High Dexterity

ACT

Fig 1. Pop lid off container.
ACT model trained on dataset trossen_ai_stationary_pop_lid_06.

One of the goals of the ACT algorithm and the Aloha robot, was to solve problems requiring significant dexterity. The ACT algorithm can solve single task problems by training from scratch with no robot pre-training. It does, on the other hand have some prior image understanding coming from its ResNet18. Here, we use the ACT algorithm as a baseline, and we find that it often does a pretty good job!

  • Successes:
    Pop lid: This task, see Fig 1, learned from trossen_ai_stationary_pop_lid_06, works well, but only if the "takeout" container is positioned carefully on the tabletop! The dataset did not have much position variety, so further experiments are planned. Also, the lid was very snug, so some crushing was necessary, even by a human using only two fingers, so again further experiments with better containers are planned. However, it does succeed!
    Transfer cube: This task, see Fig 2, for either a 20mm or 40mm cube, was easily learned by ACT from e.g. ANRedlich/trossen_ai_stationary_transfer_20mm_cube_01.
    Pour cup to cup: This task, see Fig 3, was easily learned by ACT from ANRedlich/trossen_ai_stationary_pour_box_05. It works for the same range of cup placements of ~2-3 inches as in the datasets.
    Place lids: The dataset ANRedlich/trossen_ai_stationary_place_lids_04 has many different pot and lid colors and shapes at many locations. ACT did surprisingly well, but was inconsistent. The dataset, however, is small relative to the object variety. See Fig 6 for examples of pi0 performing this task.
  • Failures:
    Multiple cube colors, sizes, and orientations: The ACT algorithm did not learn the task in dataset ANRedlich/trossen_ai_stationary_transfer_multi_cube_03. See Fig 5 for examples of pi0 performing this task.

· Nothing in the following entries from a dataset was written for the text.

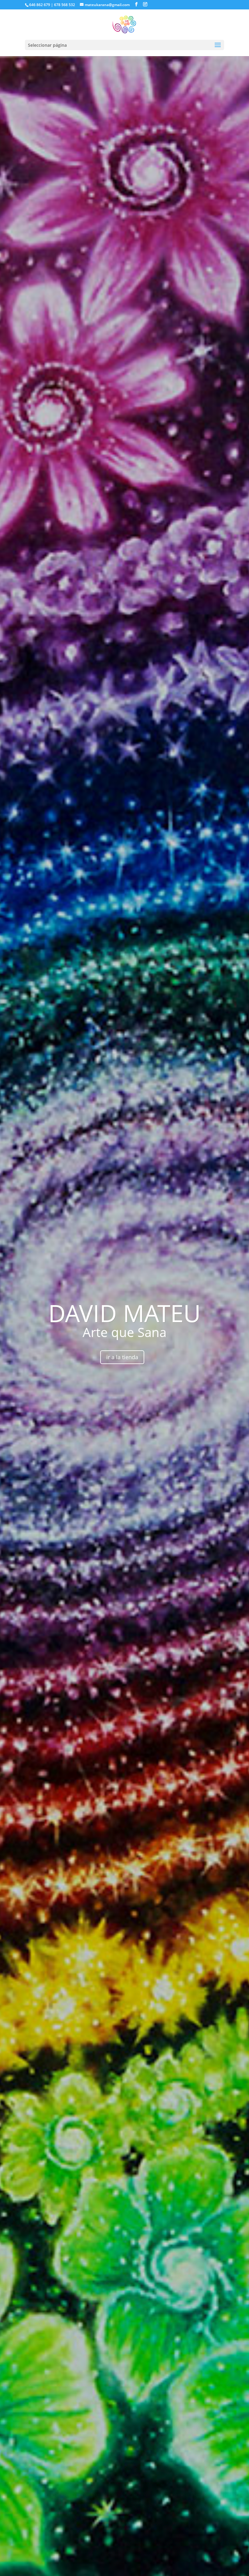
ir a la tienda (122, 1357)
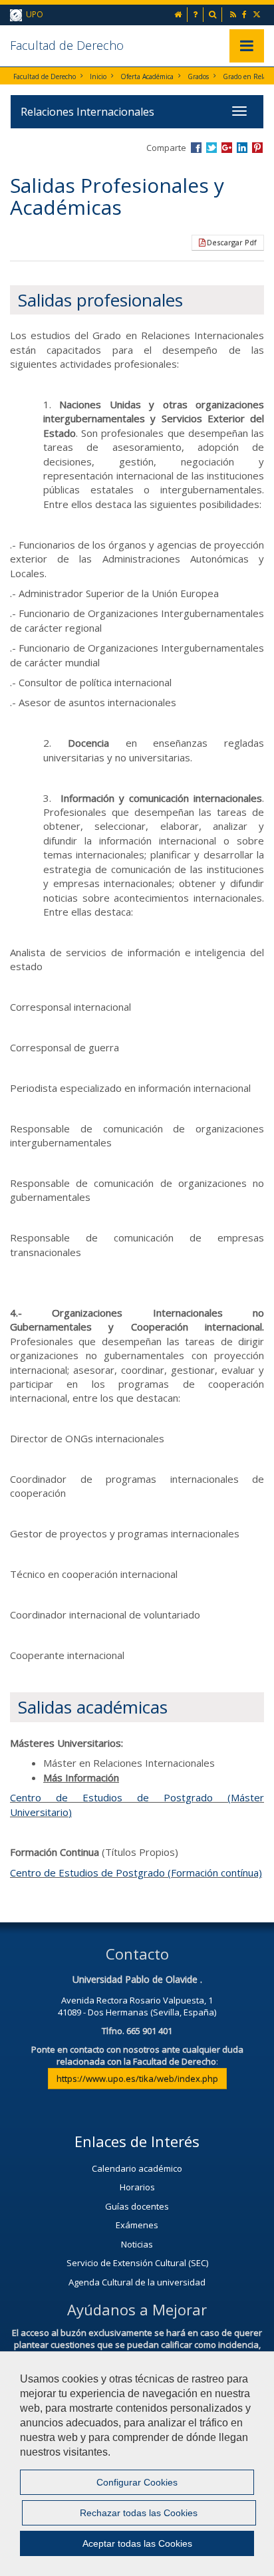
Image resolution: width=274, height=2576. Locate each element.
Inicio (98, 76)
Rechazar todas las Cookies (139, 2513)
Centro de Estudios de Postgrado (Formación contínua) (136, 1872)
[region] (137, 2463)
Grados (198, 76)
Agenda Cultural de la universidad (137, 2282)
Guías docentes (137, 2206)
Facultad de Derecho (67, 45)
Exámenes (137, 2225)
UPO (32, 14)
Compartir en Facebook (196, 147)
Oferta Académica (147, 76)
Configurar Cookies (137, 2482)
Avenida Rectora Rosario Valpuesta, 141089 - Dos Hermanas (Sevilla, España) (137, 2006)
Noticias (137, 2244)
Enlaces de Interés (137, 2141)
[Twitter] (257, 14)
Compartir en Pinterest (257, 147)
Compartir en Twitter (211, 147)
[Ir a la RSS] (234, 14)
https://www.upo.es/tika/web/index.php (137, 2079)
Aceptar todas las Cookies (137, 2543)
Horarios (137, 2187)
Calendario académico (137, 2168)
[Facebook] (245, 14)
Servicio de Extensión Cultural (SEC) (137, 2263)
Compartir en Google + (226, 147)
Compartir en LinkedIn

It may be that the number of examples needs increasing, but we suspect that there is just too much task variety for ACT.
    Place lids: As mentioned, ACT was inconsistent on this dataset, although more data might improve performance.
    Place beads on a string: See Fig 5, which shows pi0.5 succeeding at this task. An ACT model was trained on this task, but was not able to place the bead on the string. It was, however, able to pick up the string and move it from one gripper to the other.
  • Discussion: ACT seems to work well for tasks with limited task and environmental variety. Not sure if this is because our datasets are too small, or if this is a fundamental limitation of ACT. Also, ACT might benefit from policy improvement using human interventions, which improves pi0.5 performance significantly. This will require further experimentation.
Fig 2. Transfer 20mm cube.
ACT model trained on dataset trossen_ai_stationary_transfer_20mm_cube_01.
Fig 3. Pour little red cube from one cup to another.
ACT model trained on dataset trossen_ai_stationary_pour_box_05.
Back to top

pi0/pi0.5

Fig 4. pi0.5 policy for closing a tie wrap. 1 iteration of policy improvement.
Fig 5. pi0.5 policy for placing a bead on a string. 2 iterations of policy improvement.

pi0 and pi0.5 were designed to reason about robot tasks and respond to multiple prompts. Here, however, we ask only how precisely they can perform single high dexterity tasks.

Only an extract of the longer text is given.